Due to the significant I/O load clean-up operations can impose on your database, it’s advisable to use them sparingly, preferably during optimal times.

If this presents challenges in your environment, consider using CREATE TABLE AS to generate a new table, followed by renaming and dropping the old table.

Examples

Consider the following table:

id |name       | weight
---+-----------+-------
1  |Dog        |7
2  |Possum     |3
3  |Cat        |5
4  |Elephant   |6500
5  |Rhinoceros |2100
6  |\N         |\N

Deleting Rows from a Table

DELETE FROM
  cool_animals
WHERE
  weight > 1000;
SELECT
  *
FROM
  cool_animals;

id |name       | weight
---+-----------+-------
1  |Dog        |7
2  |Possum     |3
3  |Cat        |5
6  |\N         |\N

Deleting Values Based on Complex Predicates

DELETE FROM
  cool_animals
WHERE
  animal_weight < 100
  AND animal_name LIKE '%o%';
SELECT
  *
FROM
  cool_animals;

id |name       | weight
---+-----------+-------
3  |Cat        |5
4  |Elephant   |6500
6  |\N         |\N

Identifying and Cleaning Up Tables

Listing tables that have not been cleaned up:

SELECT
  t.table_name
FROM
  sqream_catalog.delete_predicates dp
  JOIN sqream_catalog.tables t ON dp.table_id = t.table_id
GROUP BY
  1;

table_name
------------
cool_animals;

Identifying predicates for Clean-Up:

SELECT
  delete_predicate
FROM
  sqream_catalog.delete_predicates dp
  JOIN sqream_catalog.tables t ON dp.table_id = t.table_id
WHERE
  t.table_name = 'cool_animals';

delete_predicate
----------------
weight > 1000

Triggering a Clean-Up

When running the clean-up operation, you need to specify two parameters: schema_name and table_name.

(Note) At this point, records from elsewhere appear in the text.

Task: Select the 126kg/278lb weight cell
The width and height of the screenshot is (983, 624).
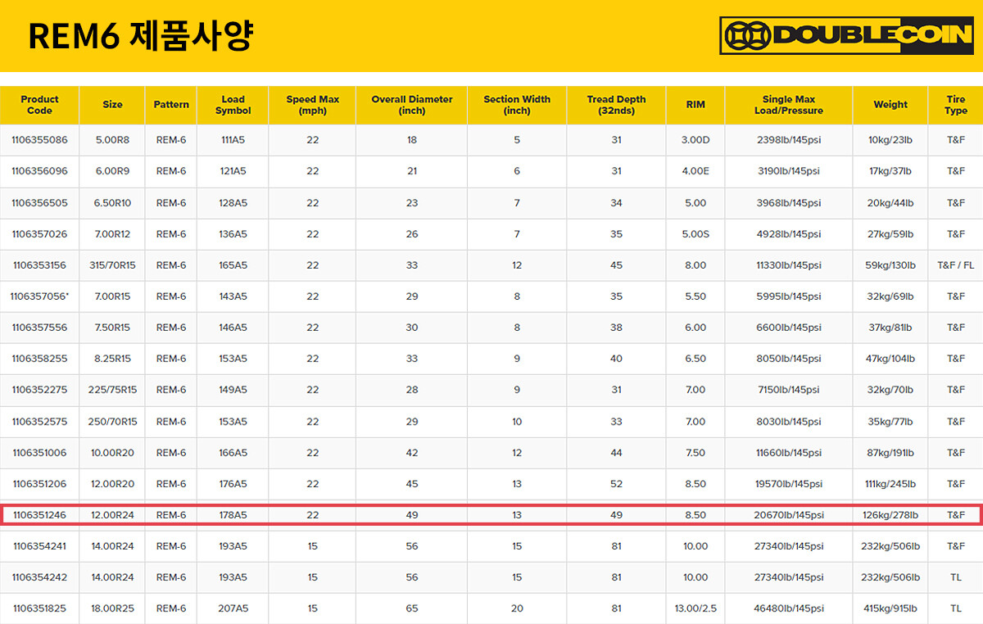Action: (x=890, y=515)
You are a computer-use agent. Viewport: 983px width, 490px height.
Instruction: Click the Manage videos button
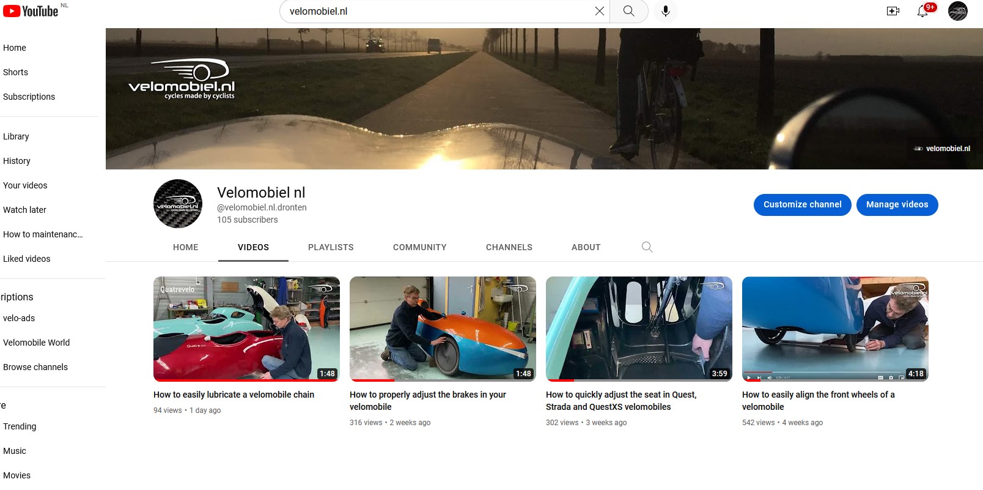pyautogui.click(x=897, y=204)
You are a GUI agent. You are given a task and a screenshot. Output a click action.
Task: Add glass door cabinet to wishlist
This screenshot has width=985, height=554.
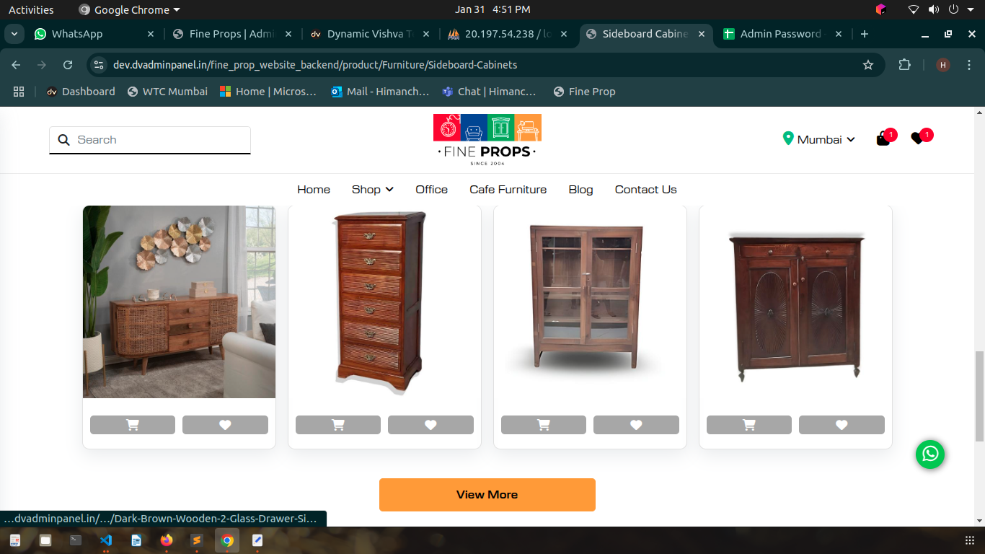pyautogui.click(x=636, y=425)
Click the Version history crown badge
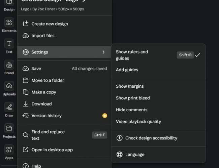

-- Chunk reorganization (SWEEP)
SELECT
  CLEANUP_CHUNKS("public","cool_animals");

-- Delete leftover files (VACUUM)
SELECT
  CLEANUP_EXTENTS("public","cool_animals");

SELECT
  delete_predicate
FROM
  sqream_catalog.delete_predicates dp
JOIN sqream_catalog.tables t ON dp.table_id = t.table_id
WHERE
  t.table_name = 'cool_animals';

If you should want to run a clean-up operation without worrying about uppercase and lowercase letters, you can use the false flag to enable lowercase letters for both lowercase and uppercase table and schema names, such as in the following examples:

SELECT
  CLEANUP_CHUNKS("public","cool_animals", true);

SELECT
  CLEANUP_EXTENTS("public","cool_animals", true);

To display the table:

SELECT
  delete_predicate
FROM
  sqream_catalog.delete_predicates dp
  JOIN sqream_catalog.tables t ON dp.table_id = t.table_id
WHERE
  t.table_name = "cool_animals";

Best Practice

Avoid Interrupting or Killing CLEANUP_EXTENTS Operations

It’s best to refrain from interrupting or terminating CLEANUP_EXTENTS operations that are in progress. These operations may take some time to complete, especially for large tables or those with significant fragmentation. However, interrupting them can lead to data inconsistencies or other issues.

Optimize Time-Based Data with BLUE

BLUE is designed to optimize time-based data, meaning that data naturally ordered by date or timestamp fields will generally perform better. When deleting rows from such tables, consider leveraging the time-based columns in your DELETE predicates to enhance performance.